Comment Go back to university (Score 1) 416

That's what I did, one and a half year ago, when I found myself in nearly the same position as you are now. I literally felt a burnout syndrome creeping up slowly and that was for me the sign to change. Before you say you can't do that because of your family and so on: I have a 3 year old daughter and my university is 250km away and I don't get any financial support from the public hand. When I first got the idea, I didn't believe it was possible at all, but after some time and more thinking about it, more and more possibilities turned up for realization.

Most important, don't give up easily. What first seems impossible might turn out as a lovely new experience.

Comment Re:TV has been great for our kids (Score 1) 210

Empirical Research (I followed it closely after I became a father myself) shows, that TV does hinder brain development in young children. To put it simple: The medium is the problem not the shows (for example synchronization is skewed between audio and video signals). The younger the kids and the more they watch the worse it gets. Dr. Manfred Spitzer and Dr. Gerald Huether from Germany doing the most work here. The conclusion for me was to throw out the TV! The best decision I did in a long time. ;-) And my daughter? She is now 3 and a half year old. She outperforms 5-6 year olds in our environment in almost all regards (talking, reading glyphs and numbers, simple calculus, motorical skills, singing and most noticeable social skills. Is it because she didn't watch any TV so far? Judge yourself.

Comment Re:Keep up or shut up (Score 1) 785

> don't go running after new stuff simply because it's there.

Like introducing a source code revision system in 2008!!!, as I once had to. Not aiming at you here though, just an example...

There was this senior developer who always did the "hard" stuff on 8051 based embedded applications and thus was highly respected by managers who hadn't any clue. He used to assembler optimize things on a daily basis of course without documentation to make him unfireable. I took over the lead for rewriting the firmware as a switch to a FPGA based soft CPU was due anyway. On my team were: this old guy (around 55 years or something), his fellow coworker (heavily influenced by him) and a freshmen (6 month out of college).
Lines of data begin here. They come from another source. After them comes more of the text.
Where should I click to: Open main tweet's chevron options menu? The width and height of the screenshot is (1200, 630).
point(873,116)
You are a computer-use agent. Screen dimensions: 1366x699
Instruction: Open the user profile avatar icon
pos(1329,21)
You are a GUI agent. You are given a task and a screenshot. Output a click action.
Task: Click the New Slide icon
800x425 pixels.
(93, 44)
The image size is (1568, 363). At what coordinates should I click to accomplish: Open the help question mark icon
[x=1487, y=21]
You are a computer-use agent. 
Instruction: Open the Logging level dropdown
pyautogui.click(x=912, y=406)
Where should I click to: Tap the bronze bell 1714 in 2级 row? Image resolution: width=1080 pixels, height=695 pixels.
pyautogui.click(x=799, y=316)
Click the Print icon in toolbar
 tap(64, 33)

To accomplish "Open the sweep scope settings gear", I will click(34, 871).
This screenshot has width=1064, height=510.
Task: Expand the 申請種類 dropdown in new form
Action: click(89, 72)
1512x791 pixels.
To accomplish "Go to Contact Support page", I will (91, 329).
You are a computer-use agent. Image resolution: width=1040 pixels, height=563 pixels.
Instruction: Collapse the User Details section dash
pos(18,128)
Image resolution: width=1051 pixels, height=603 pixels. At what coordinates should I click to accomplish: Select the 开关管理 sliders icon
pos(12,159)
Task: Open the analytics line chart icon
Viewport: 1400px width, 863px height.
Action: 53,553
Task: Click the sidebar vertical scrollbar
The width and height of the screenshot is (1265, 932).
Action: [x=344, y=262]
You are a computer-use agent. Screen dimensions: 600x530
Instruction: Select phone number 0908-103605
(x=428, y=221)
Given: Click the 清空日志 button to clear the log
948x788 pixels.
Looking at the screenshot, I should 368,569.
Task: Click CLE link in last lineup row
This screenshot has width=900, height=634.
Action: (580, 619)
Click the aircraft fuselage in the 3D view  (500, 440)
You can't imagine what I went through to introduce SVN and a more modular instead of the former monolithic approach to this team. Not to speak of that crazy idea to look at C++ for a possible successor to C.

At the end the youngster did 2/3 of all the code and was paid 1/2 of what the seniors each got. For me it was an interesting experience stopping them from killing each other in the weekly meetings.

Comment Re:IDE Integration (Score 1) 667

Some large projects are organized and run in ways that require branching and merging. Some are organized and run in ways that don't. Generally these decisions are mandated by factors that have nothing to with any developers preference about source control or anything else, but are based on the external nature of the project at hand or management decisions or whatever.

i can't agree more. in the company i'm in we have switch the development process from a monolitic sourcetree with lots of braches (some of them proved themselfs unmergable, so they have to be maintained seperatly) to a modular aproach. this switch was only possible because we started a complete rewrite of the old code (besides switching from windows to linux at the same time) though. the old windows code is still maintained by a 10 members team, while the rewrite is done by 8 people. constantly branching and merging proved to be a big headache but was unavoidable. now we make heavy use of tags and a sophisticated modul versioning system and we didn't have to branch once 'til now.